Women vote already in twelve states, one-half of the total area of the United States. The women of Chicago, of San Francisco, of Los Angeles, Denver, Portland, and Seattle are going to vote for the next President. Aren't the women of this state as intelligent as the women of Chicago? Or, are eastern men less generous than men of the west?Â
Millions of women taxpayers are asking for the vote so that they may have representation. Millions of women housekeepers are asking for the vote so that may help men with public housekeeping. Millions of mothers are asking for the vote so that they may stop child labor and help men protect the children and give them a better chance. Millions of working women are asking for the vote so that they may have the same power to protect themselves that men have. Women should have the vote because it would draw husbands and wives, fathers and daughters, brothers, and sisters closer together, giving them an equal share and interest in important public questions. Women should have the vote because it would compel men in public office to think more of the welfare of women, of the children, of decency and morality. Women should have the vote because it is unjust, shameful, and cowardly for men to deprive women of that which they demand for themselves.

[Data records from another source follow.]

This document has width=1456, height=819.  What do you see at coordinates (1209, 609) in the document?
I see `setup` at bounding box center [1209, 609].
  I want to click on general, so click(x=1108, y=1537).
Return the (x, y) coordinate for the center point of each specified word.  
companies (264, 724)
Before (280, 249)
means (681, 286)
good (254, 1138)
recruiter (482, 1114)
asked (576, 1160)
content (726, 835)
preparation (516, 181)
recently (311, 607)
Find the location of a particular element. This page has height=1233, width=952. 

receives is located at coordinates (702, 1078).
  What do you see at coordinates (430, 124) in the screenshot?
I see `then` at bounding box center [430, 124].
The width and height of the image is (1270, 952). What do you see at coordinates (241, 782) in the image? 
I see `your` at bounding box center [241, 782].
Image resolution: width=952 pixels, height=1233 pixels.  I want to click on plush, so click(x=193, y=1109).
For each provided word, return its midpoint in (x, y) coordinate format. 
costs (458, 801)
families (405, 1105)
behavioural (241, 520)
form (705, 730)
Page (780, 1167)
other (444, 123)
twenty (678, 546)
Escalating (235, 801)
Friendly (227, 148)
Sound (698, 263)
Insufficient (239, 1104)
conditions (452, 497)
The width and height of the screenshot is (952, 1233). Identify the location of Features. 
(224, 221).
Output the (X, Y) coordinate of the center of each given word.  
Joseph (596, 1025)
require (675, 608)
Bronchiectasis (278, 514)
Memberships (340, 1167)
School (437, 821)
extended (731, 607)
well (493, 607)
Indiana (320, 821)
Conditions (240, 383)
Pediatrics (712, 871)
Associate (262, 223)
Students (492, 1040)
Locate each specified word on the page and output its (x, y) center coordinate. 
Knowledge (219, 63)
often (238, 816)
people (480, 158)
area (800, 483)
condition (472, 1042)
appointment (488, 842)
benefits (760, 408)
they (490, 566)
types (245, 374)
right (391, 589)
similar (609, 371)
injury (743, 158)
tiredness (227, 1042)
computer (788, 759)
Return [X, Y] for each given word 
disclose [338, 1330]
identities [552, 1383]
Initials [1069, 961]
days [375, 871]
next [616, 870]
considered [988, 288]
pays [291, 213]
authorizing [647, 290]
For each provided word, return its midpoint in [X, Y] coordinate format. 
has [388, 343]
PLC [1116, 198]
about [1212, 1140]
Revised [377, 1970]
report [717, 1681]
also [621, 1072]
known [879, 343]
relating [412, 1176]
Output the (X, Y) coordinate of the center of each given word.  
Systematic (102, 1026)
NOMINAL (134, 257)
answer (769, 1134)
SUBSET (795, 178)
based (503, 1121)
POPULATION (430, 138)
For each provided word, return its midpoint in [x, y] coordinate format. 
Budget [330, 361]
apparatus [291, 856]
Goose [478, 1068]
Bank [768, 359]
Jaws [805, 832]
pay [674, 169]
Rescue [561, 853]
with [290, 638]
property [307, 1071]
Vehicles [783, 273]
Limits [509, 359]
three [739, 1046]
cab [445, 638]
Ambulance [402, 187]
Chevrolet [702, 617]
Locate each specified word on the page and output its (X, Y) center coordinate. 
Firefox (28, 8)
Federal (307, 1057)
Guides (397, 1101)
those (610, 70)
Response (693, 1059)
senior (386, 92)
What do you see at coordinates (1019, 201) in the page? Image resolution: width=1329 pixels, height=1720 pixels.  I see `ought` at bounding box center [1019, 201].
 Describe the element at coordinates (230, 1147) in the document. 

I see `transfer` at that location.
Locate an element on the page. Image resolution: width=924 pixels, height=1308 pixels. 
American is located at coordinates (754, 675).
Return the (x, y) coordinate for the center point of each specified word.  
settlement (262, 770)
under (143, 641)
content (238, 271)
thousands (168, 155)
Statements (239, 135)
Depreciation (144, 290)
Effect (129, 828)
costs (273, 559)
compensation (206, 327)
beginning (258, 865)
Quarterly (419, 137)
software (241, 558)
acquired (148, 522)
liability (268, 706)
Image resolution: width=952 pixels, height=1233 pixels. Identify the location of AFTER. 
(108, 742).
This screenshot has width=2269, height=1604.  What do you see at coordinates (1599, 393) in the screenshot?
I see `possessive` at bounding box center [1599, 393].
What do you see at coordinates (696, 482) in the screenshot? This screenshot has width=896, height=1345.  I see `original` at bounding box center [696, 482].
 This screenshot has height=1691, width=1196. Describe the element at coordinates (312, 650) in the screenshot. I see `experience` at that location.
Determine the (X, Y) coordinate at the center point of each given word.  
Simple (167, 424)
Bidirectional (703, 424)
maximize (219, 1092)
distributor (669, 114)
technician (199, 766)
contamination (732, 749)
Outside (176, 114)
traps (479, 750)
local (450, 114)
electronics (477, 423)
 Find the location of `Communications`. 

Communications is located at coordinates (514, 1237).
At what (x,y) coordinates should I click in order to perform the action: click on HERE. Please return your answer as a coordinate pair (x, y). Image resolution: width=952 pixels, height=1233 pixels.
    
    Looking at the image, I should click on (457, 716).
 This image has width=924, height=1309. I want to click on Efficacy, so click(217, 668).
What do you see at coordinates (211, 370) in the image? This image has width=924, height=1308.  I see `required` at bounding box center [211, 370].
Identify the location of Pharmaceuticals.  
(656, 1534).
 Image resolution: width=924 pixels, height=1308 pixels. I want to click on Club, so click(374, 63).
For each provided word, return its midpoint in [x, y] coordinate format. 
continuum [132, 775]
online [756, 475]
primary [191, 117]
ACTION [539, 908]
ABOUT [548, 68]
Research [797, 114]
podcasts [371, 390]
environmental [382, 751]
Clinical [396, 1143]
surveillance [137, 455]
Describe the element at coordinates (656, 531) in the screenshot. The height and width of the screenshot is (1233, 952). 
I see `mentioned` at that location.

The home is the bulwark of our nation. Give the home two votes instead of one. Give the mother a vote as well as the father. If the Almighty can trust women to bear children, cannot men trust them to use their vote for the welfare of those children?
Women's suffrage is coming; everybody knows that. President Wilson and his cabinet, Theodore Roosevelt, W.J. Bryan, Governor Whitman, and Mayor Mitchell of New York City are in favor of it. Gentlemen, women have been working for 75 years for a share in your democracy. Won't you give your wives and daughters, sisters and mothers, the rights you enjoy of enfranchised American citizenship?